> [Exercise data]
## start

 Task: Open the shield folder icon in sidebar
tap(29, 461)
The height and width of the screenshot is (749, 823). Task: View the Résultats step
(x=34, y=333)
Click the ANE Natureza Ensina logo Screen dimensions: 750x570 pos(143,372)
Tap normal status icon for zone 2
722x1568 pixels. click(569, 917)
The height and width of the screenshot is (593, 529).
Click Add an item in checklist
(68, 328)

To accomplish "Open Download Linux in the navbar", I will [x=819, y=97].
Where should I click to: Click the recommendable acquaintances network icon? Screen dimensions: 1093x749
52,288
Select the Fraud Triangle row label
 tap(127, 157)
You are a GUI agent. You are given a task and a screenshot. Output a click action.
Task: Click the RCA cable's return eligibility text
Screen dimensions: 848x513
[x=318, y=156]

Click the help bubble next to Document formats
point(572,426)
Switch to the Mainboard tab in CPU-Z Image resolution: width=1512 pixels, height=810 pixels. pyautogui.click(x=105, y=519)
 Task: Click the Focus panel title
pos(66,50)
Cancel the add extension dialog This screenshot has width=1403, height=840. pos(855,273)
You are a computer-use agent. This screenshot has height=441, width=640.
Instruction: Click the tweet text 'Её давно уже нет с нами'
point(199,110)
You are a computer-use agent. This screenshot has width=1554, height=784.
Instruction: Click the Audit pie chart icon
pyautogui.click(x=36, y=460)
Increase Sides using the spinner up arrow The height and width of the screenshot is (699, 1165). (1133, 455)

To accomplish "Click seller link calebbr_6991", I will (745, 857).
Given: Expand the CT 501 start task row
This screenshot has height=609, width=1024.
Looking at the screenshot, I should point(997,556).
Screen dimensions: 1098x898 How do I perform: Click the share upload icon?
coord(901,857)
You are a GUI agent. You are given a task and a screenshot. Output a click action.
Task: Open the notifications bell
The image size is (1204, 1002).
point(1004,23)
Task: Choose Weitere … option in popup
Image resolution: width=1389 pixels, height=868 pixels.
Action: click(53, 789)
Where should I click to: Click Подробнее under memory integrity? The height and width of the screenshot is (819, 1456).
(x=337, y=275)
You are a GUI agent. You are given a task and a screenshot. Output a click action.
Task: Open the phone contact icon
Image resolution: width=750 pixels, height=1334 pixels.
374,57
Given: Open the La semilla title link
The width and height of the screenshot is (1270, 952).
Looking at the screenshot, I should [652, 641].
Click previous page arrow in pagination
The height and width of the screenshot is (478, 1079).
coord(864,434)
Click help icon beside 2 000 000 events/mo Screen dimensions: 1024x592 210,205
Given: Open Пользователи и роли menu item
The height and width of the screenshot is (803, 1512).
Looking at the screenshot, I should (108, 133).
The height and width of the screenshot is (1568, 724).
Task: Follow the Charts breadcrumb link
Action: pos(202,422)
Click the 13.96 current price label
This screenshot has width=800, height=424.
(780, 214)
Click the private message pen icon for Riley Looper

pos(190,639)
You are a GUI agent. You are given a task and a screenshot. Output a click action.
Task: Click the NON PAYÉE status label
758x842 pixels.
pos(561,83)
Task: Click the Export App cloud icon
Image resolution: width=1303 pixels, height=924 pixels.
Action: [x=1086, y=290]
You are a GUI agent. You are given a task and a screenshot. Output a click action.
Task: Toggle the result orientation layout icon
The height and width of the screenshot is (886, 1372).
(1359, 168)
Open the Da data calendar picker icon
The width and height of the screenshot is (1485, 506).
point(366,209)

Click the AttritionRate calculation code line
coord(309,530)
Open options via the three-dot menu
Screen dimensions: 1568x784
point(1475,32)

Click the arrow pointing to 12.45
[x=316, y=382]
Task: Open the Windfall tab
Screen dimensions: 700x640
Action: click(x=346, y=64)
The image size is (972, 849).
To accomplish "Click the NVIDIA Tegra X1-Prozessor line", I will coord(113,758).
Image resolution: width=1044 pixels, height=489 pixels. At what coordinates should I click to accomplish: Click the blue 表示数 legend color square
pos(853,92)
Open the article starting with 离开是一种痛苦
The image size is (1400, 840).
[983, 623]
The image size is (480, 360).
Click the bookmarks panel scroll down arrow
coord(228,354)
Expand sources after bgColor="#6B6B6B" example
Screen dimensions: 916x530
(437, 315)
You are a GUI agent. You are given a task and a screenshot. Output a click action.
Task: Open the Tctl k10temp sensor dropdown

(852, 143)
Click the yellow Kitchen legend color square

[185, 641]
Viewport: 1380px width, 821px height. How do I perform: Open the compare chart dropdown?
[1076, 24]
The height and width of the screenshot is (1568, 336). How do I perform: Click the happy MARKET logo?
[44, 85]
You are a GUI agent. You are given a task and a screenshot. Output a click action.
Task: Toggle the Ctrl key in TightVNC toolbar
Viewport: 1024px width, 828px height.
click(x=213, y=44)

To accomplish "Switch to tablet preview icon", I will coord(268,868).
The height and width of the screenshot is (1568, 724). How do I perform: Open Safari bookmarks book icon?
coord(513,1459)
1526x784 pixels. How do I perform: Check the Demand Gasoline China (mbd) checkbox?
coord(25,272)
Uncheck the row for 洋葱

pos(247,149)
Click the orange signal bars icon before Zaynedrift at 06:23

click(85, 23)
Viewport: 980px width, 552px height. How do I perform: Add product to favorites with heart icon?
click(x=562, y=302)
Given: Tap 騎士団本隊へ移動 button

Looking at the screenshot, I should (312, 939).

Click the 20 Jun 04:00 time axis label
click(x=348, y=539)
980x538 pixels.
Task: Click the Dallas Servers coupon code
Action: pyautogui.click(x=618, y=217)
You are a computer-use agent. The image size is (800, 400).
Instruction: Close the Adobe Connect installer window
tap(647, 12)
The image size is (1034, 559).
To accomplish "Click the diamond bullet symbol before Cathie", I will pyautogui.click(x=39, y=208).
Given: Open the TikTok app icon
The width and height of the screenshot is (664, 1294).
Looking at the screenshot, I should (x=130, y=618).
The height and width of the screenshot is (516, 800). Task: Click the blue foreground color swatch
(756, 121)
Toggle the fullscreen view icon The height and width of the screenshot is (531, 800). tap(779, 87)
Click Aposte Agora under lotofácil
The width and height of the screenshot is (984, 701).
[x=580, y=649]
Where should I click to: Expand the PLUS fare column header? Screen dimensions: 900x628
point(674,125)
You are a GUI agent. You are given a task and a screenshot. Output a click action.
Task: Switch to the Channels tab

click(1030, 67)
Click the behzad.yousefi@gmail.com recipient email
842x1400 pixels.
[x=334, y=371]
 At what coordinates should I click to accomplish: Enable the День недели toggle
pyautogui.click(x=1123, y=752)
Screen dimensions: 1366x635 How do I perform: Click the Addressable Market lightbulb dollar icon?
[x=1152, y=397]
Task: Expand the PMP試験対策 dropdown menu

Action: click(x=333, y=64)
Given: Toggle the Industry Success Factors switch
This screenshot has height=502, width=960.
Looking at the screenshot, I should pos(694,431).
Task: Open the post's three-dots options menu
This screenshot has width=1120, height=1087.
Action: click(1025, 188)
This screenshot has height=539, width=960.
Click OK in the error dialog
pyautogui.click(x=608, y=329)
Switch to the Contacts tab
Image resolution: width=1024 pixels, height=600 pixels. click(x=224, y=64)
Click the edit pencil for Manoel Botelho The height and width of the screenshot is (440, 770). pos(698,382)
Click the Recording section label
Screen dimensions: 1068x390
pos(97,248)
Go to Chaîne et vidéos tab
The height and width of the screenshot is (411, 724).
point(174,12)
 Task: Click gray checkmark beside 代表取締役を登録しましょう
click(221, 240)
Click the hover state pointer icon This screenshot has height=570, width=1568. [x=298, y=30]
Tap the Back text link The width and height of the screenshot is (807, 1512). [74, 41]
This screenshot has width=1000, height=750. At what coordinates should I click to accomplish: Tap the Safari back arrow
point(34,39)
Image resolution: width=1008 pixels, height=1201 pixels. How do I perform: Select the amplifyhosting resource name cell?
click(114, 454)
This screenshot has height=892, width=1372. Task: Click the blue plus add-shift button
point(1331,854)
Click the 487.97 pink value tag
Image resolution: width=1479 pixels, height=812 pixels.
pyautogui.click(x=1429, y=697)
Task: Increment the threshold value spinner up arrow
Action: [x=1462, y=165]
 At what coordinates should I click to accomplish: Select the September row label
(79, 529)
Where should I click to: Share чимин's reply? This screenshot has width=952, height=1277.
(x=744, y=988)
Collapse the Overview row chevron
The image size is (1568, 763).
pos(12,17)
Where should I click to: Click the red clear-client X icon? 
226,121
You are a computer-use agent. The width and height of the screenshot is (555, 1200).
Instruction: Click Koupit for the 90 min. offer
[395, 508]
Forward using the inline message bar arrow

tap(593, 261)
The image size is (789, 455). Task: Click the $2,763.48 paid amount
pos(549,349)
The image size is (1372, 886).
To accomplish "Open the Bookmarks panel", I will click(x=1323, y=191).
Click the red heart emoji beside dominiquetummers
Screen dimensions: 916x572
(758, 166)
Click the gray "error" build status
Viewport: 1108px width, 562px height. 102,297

## end

> [Written request]
Switch every "icon" to "symbol" in the stretch from the start of the data through the line containing "tap(127, 157)", and give those lines back with nothing else changed.

> [Solved problem]
 Task: Open the shield folder symbol in sidebar
tap(29, 461)
The height and width of the screenshot is (749, 823). Task: View the Résultats step
(x=34, y=333)
Click the ANE Natureza Ensina logo Screen dimensions: 750x570 pos(143,372)
Tap normal status symbol for zone 2
722x1568 pixels. click(569, 917)
The height and width of the screenshot is (593, 529).
Click Add an item in checklist
(68, 328)

To accomplish "Open Download Linux in the navbar", I will [x=819, y=97].
Where should I click to: Click the recommendable acquaintances network symbol? Screen dimensions: 1093x749
52,288
Select the Fraud Triangle row label
 tap(127, 157)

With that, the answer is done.